Fragmento seleccionado ::
══════════

Intervención inacabable. Largas horas de quirófano. Una eternidad, esperando el resultado. Tres horas con el corazón arrancado literalmente del pecho en un intento supremo de limpiarlo y salvar una vida que se iba por momentos.

La voluntad de vivir vale más que todos los antibióticos. Y el corazón de Dany, arrancado de su cuerpo primero, y reimplantado luego, siguió animando aquel cuerpo joven, maltrecho, porque aquel “bicho” asesino, primero había atacado e invadido sus pulmones que, encharcados, hubo que drenarlos.

El pronóstico seguía siendo muy grave. Mientras tanto, médicos, enfermeras, profesores, compañeros de curso, amigos... todo el mundo estaba pendiente de él. Dany era como un cristo joven clavado a una cama en la sala de Cuidados Intensivos.

Las lágrimas de familiares y amigos se entrelazaban con la oración ferviente de tantas y tantas personas que pedían a Dios lo que era, casi, casi, un milagro. ¿Que Dany siguiera viviendo! ¡No podía morirse con diecisiete años!

Y el milagro se hizo. Me atrevería a decir, desde el más profundo respeto, que fue un milagro laico.

A Dany le gustaba el deporte; sobre todo, el de la bicicleta. Todos los fines de semana se iba con sus amigos a entrenar y hacer carreras. El ciclismo era para ellos una pasión. En sus mentes jóvenes, llenas de ilusión y de vida, cobraba fuerza un “ídolo” que cada día se agrandaba más: Induráin. Estaba de moda. Eran los años triunfales del glorioso Induráin.

En la cabeza de Dany, también. En el sopor que acompaña el despertar de la anestesia, y cuando la mente flota entre sueños y delirios, las palabaras primeras que Dany pronunciaba, era: “¡Induráin, Induráin!”.

¿Estaría Dany animando a su ídolo en algún final de etapa? ¿Quién corría más, uno hacia la meta, o el otro hacia la vida? Era como un sprint abierto, lleno de obstáculos, ganando terreno limpiamente a la muerte.

══════════

Material proporcionado ::
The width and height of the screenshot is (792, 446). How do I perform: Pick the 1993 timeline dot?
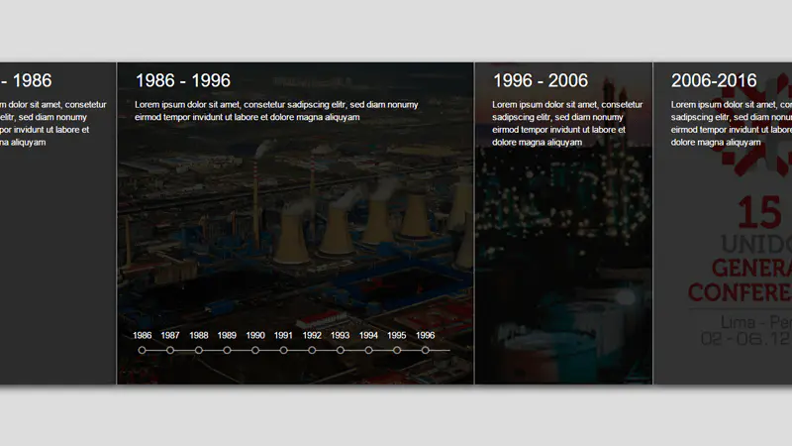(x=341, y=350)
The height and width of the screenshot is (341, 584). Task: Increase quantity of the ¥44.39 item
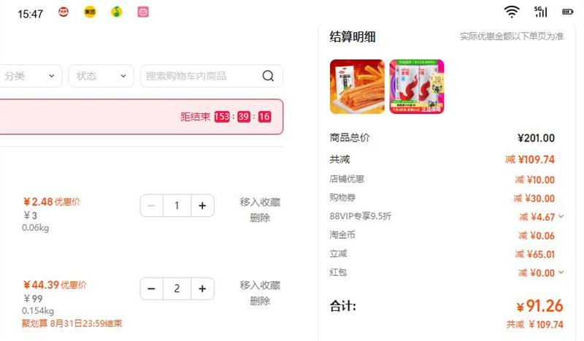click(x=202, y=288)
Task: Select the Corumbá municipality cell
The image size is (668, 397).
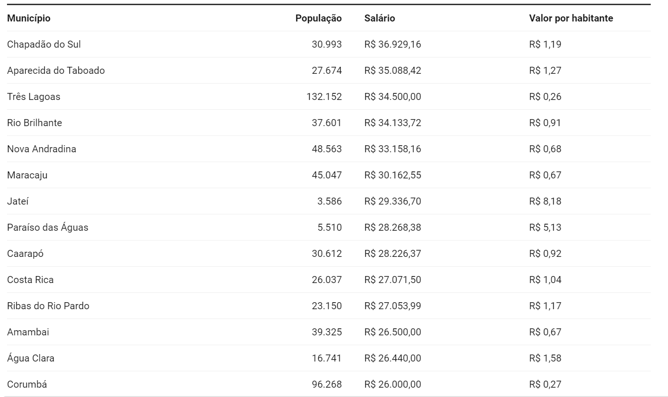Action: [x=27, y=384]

══════════

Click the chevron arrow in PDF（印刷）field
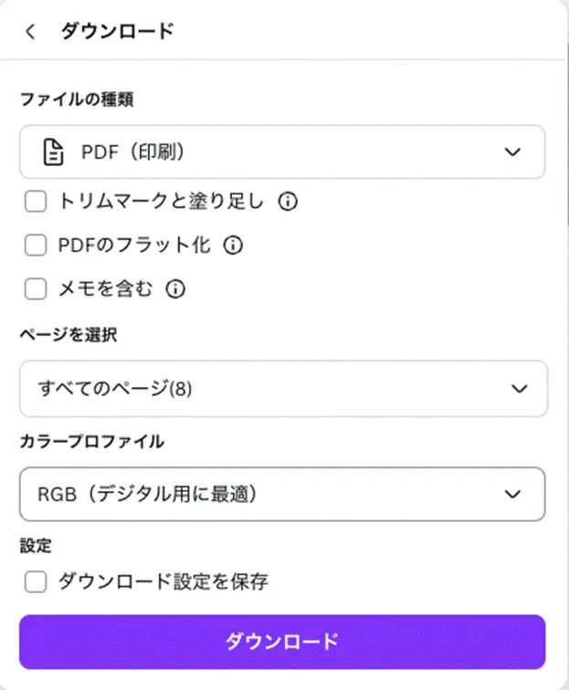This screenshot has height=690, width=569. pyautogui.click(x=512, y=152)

══════════

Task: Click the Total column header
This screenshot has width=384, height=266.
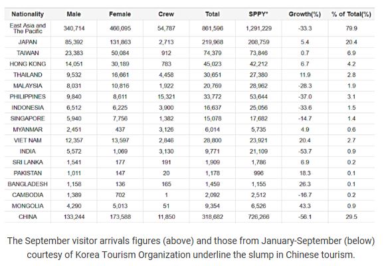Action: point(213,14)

══════════

Actividades propuestas ::
(A) Responda a estas preguntas sobre el fragmento acerca de Dany:
(i) ¿Cuántas horas estuvo el corazón de Dany fuera del pecho?
(ii) ¿Qué órganos atacó e invadió primero el «bicho»?
(iii) ¿Qué palabras pronunciaba Dany al despertar de la anestesia?
(B) Transcriba literalmente el pasaje del fragmento acerca de Dany comprendido entre "A Dany le gustaba" y "del glorioso Induráin.", ambos incluidos.

Soluciones ::
(A)
(i) Tres horas.
(ii) Los pulmones.
(iii) «¡Induráin, Induráin!»

(B)
A Dany le gustaba el deporte; sobre todo, el de la bicicleta. Todos los fines de semana se iba con sus amigos a entrenar y hacer carreras. El ciclismo era para ellos una pasión. En sus mentes jóvenes, llenas de ilusión y de vida, cobraba fuerza un “ídolo” que cada día se agrandaba más: Induráin. Estaba de moda. Eran los años triunfales del glorioso Induráin.